TASK OBJECTIVE:
Lines with the word "Collapse" in them are the ones to copy from the records.

EXTRACTED RECORDS:
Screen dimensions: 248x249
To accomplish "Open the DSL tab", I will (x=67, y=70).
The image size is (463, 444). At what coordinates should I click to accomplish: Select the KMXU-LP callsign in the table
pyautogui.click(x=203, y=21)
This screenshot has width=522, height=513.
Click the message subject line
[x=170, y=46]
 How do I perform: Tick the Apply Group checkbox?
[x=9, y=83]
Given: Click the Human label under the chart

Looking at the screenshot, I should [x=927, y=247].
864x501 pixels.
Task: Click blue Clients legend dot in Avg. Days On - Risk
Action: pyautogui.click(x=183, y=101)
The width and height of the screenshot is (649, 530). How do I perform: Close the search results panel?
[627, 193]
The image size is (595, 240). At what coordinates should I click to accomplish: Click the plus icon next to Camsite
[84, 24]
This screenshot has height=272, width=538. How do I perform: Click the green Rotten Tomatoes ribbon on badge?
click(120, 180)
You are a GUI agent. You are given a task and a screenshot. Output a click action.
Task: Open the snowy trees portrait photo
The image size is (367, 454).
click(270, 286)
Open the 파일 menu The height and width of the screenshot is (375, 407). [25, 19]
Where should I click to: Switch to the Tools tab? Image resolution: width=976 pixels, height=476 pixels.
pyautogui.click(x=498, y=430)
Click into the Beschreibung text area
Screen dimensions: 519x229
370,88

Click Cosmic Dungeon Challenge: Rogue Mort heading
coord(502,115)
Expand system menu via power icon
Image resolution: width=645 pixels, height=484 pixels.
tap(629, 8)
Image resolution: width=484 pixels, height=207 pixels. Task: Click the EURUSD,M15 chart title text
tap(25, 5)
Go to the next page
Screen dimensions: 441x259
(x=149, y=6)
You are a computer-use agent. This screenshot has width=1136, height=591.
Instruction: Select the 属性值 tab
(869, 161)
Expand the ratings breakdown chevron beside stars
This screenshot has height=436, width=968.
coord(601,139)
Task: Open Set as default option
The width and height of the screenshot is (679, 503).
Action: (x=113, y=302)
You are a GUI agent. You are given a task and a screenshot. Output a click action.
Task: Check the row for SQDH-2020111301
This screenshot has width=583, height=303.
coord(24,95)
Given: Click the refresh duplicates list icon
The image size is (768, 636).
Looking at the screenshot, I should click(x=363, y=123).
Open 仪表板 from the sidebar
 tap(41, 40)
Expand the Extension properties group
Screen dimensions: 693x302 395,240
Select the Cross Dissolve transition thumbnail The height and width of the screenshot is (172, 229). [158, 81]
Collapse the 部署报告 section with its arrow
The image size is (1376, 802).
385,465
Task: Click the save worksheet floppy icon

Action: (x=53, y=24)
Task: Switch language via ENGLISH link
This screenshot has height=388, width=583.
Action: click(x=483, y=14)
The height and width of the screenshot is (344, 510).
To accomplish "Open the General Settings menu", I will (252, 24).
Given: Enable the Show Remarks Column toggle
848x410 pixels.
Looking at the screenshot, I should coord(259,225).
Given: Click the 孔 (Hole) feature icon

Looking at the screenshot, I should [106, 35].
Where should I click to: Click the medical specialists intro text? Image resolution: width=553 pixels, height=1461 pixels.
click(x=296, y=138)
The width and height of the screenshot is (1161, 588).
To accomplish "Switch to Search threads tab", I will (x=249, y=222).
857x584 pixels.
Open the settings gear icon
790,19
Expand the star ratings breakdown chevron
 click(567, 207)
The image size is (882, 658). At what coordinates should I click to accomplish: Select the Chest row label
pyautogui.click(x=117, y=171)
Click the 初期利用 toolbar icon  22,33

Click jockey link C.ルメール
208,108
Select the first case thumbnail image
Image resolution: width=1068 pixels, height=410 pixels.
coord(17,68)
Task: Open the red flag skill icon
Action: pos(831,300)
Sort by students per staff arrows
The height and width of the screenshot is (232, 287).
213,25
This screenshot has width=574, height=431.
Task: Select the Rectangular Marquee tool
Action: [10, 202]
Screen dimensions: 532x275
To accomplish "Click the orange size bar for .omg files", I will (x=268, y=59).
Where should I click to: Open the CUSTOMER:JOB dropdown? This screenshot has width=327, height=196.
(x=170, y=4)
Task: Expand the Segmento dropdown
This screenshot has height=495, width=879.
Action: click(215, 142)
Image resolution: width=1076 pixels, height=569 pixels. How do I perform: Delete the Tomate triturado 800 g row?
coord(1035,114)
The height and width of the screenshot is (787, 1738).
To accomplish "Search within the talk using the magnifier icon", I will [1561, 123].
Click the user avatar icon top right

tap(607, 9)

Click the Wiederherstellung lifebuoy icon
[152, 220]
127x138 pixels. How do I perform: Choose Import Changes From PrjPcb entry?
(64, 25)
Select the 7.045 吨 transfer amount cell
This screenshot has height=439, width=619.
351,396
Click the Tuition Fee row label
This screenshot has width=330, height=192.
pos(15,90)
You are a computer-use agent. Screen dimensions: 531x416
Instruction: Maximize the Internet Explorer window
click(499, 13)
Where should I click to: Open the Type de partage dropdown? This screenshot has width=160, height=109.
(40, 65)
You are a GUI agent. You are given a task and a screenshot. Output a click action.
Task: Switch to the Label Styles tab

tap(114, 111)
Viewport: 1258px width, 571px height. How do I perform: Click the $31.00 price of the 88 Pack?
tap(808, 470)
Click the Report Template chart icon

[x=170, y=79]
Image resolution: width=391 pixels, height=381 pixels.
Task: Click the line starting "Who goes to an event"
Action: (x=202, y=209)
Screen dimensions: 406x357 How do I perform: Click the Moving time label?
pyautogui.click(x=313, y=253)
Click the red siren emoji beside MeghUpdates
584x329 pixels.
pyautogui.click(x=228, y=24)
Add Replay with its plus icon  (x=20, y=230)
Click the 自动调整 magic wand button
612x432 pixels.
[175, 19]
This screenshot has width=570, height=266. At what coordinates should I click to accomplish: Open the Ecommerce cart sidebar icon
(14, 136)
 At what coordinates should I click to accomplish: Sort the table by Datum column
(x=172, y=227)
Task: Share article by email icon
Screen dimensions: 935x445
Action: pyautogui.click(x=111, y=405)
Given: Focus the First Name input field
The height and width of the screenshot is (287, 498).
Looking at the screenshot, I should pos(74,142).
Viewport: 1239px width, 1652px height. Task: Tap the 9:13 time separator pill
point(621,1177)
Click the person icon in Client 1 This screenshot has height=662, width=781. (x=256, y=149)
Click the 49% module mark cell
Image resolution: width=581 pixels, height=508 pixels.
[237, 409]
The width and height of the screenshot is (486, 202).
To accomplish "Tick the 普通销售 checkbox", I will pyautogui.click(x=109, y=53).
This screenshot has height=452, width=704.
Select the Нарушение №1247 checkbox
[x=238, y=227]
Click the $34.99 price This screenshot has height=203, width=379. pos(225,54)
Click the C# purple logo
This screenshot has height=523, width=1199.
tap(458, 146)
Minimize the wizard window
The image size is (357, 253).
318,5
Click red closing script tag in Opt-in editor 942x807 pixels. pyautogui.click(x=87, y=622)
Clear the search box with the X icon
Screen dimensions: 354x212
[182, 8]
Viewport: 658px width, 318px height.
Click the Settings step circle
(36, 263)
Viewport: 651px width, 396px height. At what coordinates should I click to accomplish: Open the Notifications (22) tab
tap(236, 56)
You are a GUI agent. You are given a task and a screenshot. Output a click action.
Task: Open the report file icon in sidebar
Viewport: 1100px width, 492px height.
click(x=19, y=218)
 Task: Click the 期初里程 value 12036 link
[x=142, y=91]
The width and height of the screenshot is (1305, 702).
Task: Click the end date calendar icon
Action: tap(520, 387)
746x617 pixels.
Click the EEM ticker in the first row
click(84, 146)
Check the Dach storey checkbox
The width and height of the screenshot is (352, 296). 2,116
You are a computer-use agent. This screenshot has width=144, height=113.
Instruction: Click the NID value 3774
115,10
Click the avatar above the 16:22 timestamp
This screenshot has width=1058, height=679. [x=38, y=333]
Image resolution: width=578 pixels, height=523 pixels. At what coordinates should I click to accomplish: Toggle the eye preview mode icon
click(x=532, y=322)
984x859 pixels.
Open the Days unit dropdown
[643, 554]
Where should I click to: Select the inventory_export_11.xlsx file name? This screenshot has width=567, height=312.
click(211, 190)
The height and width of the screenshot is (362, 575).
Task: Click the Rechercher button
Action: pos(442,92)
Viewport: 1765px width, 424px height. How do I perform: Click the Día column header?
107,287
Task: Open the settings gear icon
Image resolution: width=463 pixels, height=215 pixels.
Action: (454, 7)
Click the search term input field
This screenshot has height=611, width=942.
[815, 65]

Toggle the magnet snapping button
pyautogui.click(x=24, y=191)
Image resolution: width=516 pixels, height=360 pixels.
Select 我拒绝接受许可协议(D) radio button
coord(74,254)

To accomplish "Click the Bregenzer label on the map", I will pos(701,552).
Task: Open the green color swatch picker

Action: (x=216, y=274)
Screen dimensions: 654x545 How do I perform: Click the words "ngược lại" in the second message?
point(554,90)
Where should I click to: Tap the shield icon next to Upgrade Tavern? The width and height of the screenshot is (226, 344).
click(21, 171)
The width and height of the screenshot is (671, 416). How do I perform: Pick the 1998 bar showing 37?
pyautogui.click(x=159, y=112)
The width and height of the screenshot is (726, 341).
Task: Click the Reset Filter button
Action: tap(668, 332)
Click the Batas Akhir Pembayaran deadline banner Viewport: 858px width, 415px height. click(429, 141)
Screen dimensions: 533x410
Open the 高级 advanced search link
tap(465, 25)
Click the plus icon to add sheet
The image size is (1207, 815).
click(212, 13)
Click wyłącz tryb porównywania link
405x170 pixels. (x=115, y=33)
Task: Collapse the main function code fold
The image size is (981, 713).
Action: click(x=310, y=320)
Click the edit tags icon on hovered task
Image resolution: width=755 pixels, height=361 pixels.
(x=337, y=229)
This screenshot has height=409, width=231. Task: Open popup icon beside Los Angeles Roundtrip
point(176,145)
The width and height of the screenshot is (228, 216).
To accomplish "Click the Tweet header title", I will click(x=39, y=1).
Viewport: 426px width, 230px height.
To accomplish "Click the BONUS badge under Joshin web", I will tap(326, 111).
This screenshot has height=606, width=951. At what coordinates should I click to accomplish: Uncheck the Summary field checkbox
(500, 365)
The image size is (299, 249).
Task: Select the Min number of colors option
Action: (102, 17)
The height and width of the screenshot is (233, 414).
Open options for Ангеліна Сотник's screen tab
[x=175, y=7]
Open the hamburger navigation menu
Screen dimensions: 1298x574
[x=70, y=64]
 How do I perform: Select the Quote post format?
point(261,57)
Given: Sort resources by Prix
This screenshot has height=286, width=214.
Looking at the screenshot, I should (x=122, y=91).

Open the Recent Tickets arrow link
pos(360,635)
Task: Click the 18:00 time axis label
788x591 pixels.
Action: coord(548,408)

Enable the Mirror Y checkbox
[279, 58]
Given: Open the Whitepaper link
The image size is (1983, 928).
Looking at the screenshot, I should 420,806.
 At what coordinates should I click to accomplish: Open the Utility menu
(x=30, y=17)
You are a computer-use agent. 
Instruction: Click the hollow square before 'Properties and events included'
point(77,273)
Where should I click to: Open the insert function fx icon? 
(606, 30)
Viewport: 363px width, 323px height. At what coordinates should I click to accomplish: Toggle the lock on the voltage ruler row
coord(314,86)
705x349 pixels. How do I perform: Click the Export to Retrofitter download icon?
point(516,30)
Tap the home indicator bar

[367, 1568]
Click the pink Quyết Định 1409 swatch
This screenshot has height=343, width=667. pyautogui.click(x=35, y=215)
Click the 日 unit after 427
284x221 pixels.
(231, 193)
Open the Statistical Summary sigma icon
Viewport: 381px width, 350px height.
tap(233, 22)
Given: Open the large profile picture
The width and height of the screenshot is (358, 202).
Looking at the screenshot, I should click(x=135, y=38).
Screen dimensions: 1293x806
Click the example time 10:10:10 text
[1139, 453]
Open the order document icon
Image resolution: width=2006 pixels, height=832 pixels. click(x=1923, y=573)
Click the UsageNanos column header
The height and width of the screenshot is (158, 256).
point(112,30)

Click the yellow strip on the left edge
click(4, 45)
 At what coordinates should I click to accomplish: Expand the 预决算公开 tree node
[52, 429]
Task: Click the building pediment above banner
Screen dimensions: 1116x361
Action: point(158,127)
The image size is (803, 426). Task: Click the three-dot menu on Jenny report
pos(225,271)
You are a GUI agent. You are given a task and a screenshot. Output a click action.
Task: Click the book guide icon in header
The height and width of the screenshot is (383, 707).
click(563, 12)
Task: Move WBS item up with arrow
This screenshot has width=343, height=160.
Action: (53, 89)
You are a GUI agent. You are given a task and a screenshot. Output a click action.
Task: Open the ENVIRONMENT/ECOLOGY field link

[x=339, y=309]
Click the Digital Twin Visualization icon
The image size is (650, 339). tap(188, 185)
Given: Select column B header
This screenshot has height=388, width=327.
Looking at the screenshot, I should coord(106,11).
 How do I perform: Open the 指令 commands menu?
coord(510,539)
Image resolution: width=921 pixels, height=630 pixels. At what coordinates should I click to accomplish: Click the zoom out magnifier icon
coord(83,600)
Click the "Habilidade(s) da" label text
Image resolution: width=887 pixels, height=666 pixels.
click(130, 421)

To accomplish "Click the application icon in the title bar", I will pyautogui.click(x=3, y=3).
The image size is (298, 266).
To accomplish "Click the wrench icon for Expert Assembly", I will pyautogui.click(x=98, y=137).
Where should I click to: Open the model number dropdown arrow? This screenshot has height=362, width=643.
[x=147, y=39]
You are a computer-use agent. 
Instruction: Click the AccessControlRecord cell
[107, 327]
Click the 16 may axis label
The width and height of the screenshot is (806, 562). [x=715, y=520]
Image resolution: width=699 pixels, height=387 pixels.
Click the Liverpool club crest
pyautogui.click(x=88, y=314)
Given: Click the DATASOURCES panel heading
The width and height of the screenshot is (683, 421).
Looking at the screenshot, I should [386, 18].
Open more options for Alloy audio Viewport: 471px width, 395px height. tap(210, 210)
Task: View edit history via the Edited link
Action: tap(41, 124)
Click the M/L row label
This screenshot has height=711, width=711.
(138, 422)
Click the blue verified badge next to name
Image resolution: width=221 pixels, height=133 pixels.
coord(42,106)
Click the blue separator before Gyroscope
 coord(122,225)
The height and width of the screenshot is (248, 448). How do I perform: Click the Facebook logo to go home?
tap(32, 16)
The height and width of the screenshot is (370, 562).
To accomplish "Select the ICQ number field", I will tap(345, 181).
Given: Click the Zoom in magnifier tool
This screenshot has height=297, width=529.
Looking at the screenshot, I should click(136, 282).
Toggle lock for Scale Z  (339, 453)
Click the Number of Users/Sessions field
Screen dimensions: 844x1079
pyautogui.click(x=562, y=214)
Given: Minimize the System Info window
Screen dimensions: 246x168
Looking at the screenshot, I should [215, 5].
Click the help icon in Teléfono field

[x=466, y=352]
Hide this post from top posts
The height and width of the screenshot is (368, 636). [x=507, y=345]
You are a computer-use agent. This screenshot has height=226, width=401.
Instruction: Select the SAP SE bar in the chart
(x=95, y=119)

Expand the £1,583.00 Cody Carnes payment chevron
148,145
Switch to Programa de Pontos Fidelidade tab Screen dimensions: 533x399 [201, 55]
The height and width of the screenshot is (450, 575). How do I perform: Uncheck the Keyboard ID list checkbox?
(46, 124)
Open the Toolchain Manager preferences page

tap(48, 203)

WRITTEN SOLUTION:
Collapse the 部署报告 section with its arrow
Task: Collapse the main function code fold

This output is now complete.